Un coin du Musée de céramique de Kim Lan construit par le couple japonais et avec la contribution des habitants locaux.

«Ces fouilles ont débuté en 2001, lorsqu’un paysan du village est venu à l’Institut d’archéologie nous montrer un certain nombre d’anciens fragments de céramique et de pièces de monnaie qu’il avait découvert par hasard en creusant un puits», raconte-t-elle. De fait, de telles reliques étaient éparpillées en nombre dans le sous-sol de ce territoire. Cela signifiait-il que Kim Lan était un centre de production de céramique comme l’est encore aujourd’hui le village de Bat Tràng ? C’est pour répondre à ces interrogations qu’un projet de recherches a été mis en place.

Deux «citoyens authentiques»

Après douze ans sur place, Noriko et Nishimura sont très attachés à Kim Lan et à ses habitants, qui ont assisté à leur mariage en 2001. Le couple est considéré comme citoyen à part entière du village et fait partie de sa communauté. «Leur amitié nous a donné la force et la volonté de poursuivre notre tâche», confie Noriko. Avec les archéologues vietnamiens, le couple japonais a trouvé pas mal d’objets antiques, des «témoins authentiques» d’une civilisation antique du delta du fleuve Rouge : tuiles brunes en forme de pantoufle, briques rouges ornée de l’image du phénix, disques et bols en émail blanc agrémentés de chrysanthèmes dorés, pièces de monnaie en bronze, etc.

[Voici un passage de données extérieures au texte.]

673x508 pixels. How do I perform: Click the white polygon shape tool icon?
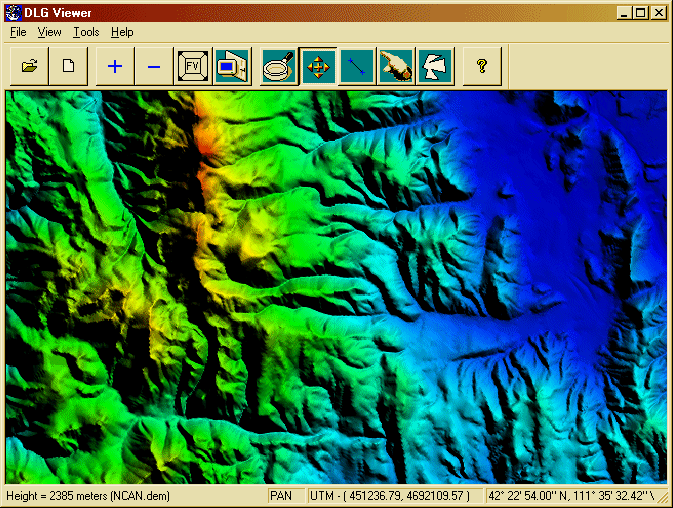click(x=435, y=67)
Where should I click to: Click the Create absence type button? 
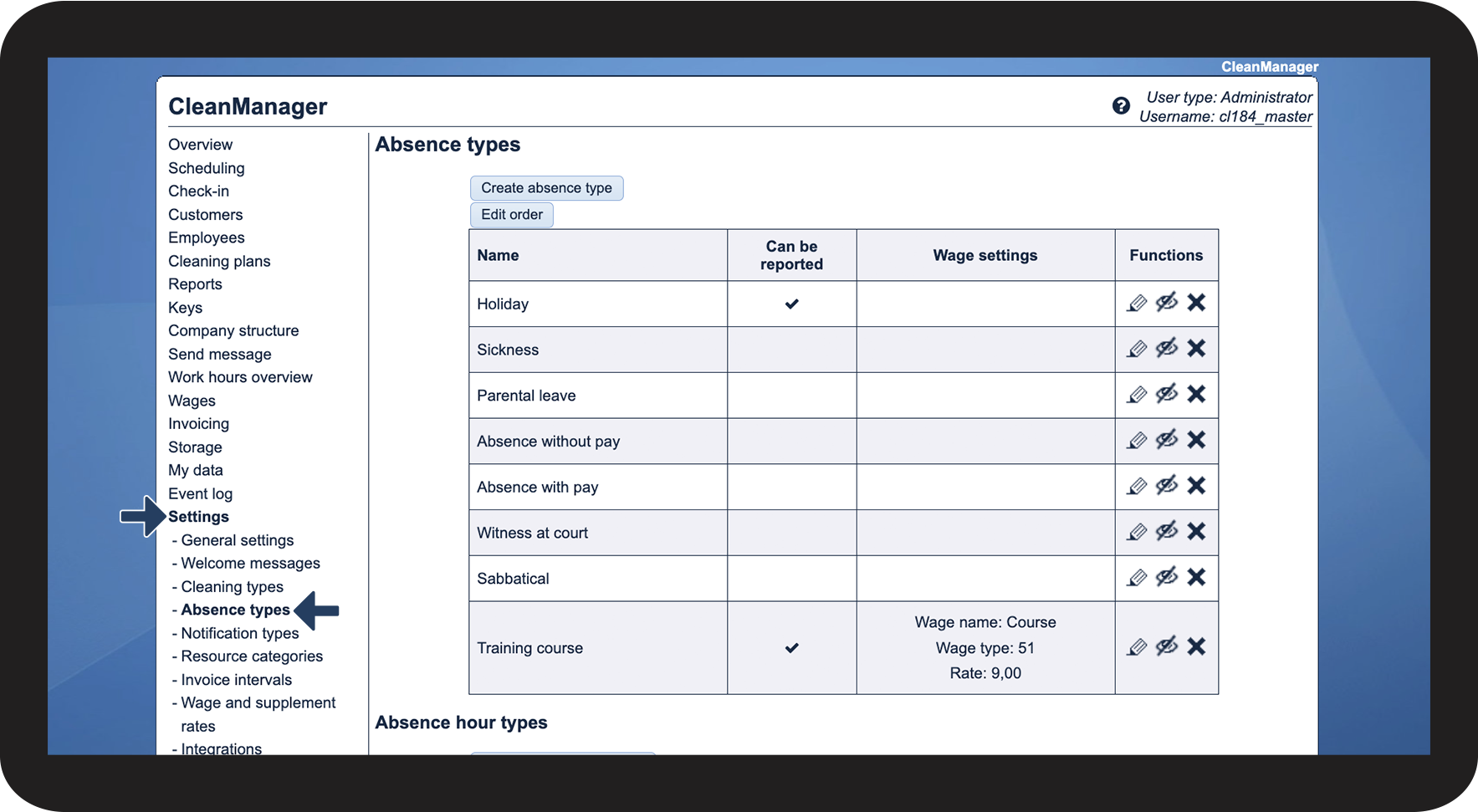(546, 188)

Selon Noriko, ce travail a apporté la preuve que Kim Lan était un village de métier il y a 2.000 ans. Certains de ces modèles originaires de Kim Lan ont d’ailleurs été trouvés lors de fouilles réalisées au Japon. Ce qui signifie qu’il y a plusieurs siècles, les deux pays ont réalisé des échanges commerciaux.

Sa famille, y compris son petit fils, aime cette vie bucolique et ses mets frugaux. Se contentant d’une vie modeste, le couple japonais a ainsi économisé pendant des années, tout en collectant des dons auprès de leurs collègues et des habitants, pour construire un musée de la céramique dans le village qui a vu le jour début 2013.


Le Musée de Kim Lan à l’honneur

Inauguré en mars 2013, le Musée de la céramique de Kim Lan s’étend sur 200 m² et expose plus de 300 anciens objets dont des céramiques, poteries, modèles de fours, anciennes monnaies, etc. Ses six fondateurs se sont vu décerner, fin août dernier, le prix du «Travail pour l’amour de Hanoi - 2013». Il s’agit de cinq potiers locaux et de l’archéologue japonais Nishimura Masanari, qui ont contribué à la mise en place des collections et à la construction du musée.
Kim Lan, la dernière demeure de Nishimura

Le Docteur japonais Nishimura Masanari est décédé des suites d’un accident de la route, lorsqu’il allait au travail, en juin 2013. Conformément aux souhaits de sa famille, il a été inhumé dans le cimetière du vieux village de céramique de Kim Lan auquel il était tant attaché.